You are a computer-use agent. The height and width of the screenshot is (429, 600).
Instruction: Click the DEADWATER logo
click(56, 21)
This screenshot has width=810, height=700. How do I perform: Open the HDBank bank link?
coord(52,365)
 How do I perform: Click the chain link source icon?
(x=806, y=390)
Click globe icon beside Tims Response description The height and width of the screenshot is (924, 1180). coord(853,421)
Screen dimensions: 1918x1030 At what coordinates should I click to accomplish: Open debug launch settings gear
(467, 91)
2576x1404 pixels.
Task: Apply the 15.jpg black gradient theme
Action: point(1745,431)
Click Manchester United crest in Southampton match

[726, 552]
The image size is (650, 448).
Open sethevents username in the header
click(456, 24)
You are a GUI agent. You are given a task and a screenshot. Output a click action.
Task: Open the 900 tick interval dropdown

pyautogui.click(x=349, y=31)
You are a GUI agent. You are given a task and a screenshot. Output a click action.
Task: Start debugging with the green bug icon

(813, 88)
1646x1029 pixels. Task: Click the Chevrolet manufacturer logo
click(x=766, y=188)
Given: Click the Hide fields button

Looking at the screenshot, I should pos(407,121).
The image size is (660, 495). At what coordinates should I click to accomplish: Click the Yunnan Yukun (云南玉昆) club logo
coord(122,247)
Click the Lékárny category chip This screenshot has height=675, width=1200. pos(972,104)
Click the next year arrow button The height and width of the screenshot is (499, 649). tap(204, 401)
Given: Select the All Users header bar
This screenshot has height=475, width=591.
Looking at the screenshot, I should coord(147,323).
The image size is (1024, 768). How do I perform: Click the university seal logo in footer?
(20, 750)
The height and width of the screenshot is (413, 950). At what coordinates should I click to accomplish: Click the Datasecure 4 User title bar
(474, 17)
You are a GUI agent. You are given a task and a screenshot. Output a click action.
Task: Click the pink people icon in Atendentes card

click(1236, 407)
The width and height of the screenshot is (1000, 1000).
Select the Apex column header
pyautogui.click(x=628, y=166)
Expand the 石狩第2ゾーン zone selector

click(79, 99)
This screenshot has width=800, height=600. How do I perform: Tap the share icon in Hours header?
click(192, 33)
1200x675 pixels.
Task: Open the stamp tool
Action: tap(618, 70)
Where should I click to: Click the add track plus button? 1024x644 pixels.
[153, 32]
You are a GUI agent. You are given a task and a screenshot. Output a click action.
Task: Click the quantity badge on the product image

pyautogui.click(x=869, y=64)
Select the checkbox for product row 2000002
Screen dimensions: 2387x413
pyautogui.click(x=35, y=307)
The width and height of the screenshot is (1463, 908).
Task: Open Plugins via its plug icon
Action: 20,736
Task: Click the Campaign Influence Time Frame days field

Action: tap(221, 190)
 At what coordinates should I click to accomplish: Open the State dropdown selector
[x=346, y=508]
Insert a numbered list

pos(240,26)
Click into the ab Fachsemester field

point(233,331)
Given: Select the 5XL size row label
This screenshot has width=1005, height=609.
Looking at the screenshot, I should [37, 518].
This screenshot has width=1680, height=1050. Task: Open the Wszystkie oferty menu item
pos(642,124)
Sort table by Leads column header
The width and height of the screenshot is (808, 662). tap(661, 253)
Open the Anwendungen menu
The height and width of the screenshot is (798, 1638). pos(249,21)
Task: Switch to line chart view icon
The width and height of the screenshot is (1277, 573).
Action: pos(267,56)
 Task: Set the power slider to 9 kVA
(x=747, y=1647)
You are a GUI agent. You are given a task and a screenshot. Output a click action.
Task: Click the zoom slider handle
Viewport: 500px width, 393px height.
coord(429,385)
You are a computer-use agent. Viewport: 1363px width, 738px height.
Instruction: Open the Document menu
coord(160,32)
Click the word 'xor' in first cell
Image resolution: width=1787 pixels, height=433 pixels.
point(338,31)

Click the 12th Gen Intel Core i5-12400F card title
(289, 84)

::::::::

§ **Exercise directions**: Every entry must be duplicated exactly as it was written.

§ **Answer to the problem**:
You are a computer-use agent. The height and width of the screenshot is (429, 600).
Instruction: Click the DEADWATER logo
click(56, 21)
This screenshot has width=810, height=700. How do I perform: Open the HDBank bank link?
coord(52,365)
 How do I perform: Click the chain link source icon?
(x=806, y=390)
Click globe icon beside Tims Response description The height and width of the screenshot is (924, 1180). coord(853,421)
Screen dimensions: 1918x1030 At what coordinates should I click to accomplish: Open debug launch settings gear
(467, 91)
2576x1404 pixels.
Task: Apply the 15.jpg black gradient theme
Action: point(1745,431)
Click Manchester United crest in Southampton match

[726, 552]
The image size is (650, 448).
Open sethevents username in the header
click(456, 24)
You are a GUI agent. You are given a task and a screenshot. Output a click action.
Task: Open the 900 tick interval dropdown

pyautogui.click(x=349, y=31)
You are a GUI agent. You are given a task and a screenshot. Output a click action.
Task: Start debugging with the green bug icon

(813, 88)
1646x1029 pixels. Task: Click the Chevrolet manufacturer logo
click(x=766, y=188)
Given: Click the Hide fields button

Looking at the screenshot, I should pos(407,121).
The image size is (660, 495). At what coordinates should I click to accomplish: Click the Yunnan Yukun (云南玉昆) club logo
coord(122,247)
Click the Lékárny category chip This screenshot has height=675, width=1200. pos(972,104)
Click the next year arrow button The height and width of the screenshot is (499, 649). tap(204, 401)
Given: Select the All Users header bar
This screenshot has height=475, width=591.
Looking at the screenshot, I should coord(147,323).
The image size is (1024, 768). How do I perform: Click the university seal logo in footer?
(20, 750)
The height and width of the screenshot is (413, 950). At what coordinates should I click to accomplish: Click the Datasecure 4 User title bar
(474, 17)
You are a GUI agent. You are given a task and a screenshot. Output a click action.
Task: Click the pink people icon in Atendentes card

click(1236, 407)
The width and height of the screenshot is (1000, 1000).
Select the Apex column header
pyautogui.click(x=628, y=166)
Expand the 石狩第2ゾーン zone selector

click(79, 99)
This screenshot has width=800, height=600. How do I perform: Tap the share icon in Hours header?
click(192, 33)
1200x675 pixels.
Task: Open the stamp tool
Action: tap(618, 70)
Where should I click to: Click the add track plus button? 1024x644 pixels.
[153, 32]
You are a GUI agent. You are given a task and a screenshot. Output a click action.
Task: Click the quantity badge on the product image

pyautogui.click(x=869, y=64)
Select the checkbox for product row 2000002
Screen dimensions: 2387x413
pyautogui.click(x=35, y=307)
The width and height of the screenshot is (1463, 908).
Task: Open Plugins via its plug icon
Action: 20,736
Task: Click the Campaign Influence Time Frame days field

Action: tap(221, 190)
 At what coordinates should I click to accomplish: Open the State dropdown selector
[x=346, y=508]
Insert a numbered list

pos(240,26)
Click into the ab Fachsemester field

point(233,331)
Given: Select the 5XL size row label
This screenshot has width=1005, height=609.
Looking at the screenshot, I should [37, 518].
This screenshot has width=1680, height=1050. Task: Open the Wszystkie oferty menu item
pos(642,124)
Sort table by Leads column header
The width and height of the screenshot is (808, 662). tap(661, 253)
Open the Anwendungen menu
The height and width of the screenshot is (798, 1638). pos(249,21)
Task: Switch to line chart view icon
The width and height of the screenshot is (1277, 573).
Action: pos(267,56)
 Task: Set the power slider to 9 kVA
(x=747, y=1647)
You are a GUI agent. You are given a task and a screenshot. Output a click action.
Task: Click the zoom slider handle
Viewport: 500px width, 393px height.
coord(429,385)
You are a computer-use agent. Viewport: 1363px width, 738px height.
Instruction: Open the Document menu
coord(160,32)
Click the word 'xor' in first cell
Image resolution: width=1787 pixels, height=433 pixels.
point(338,31)

Click the 12th Gen Intel Core i5-12400F card title
(289, 84)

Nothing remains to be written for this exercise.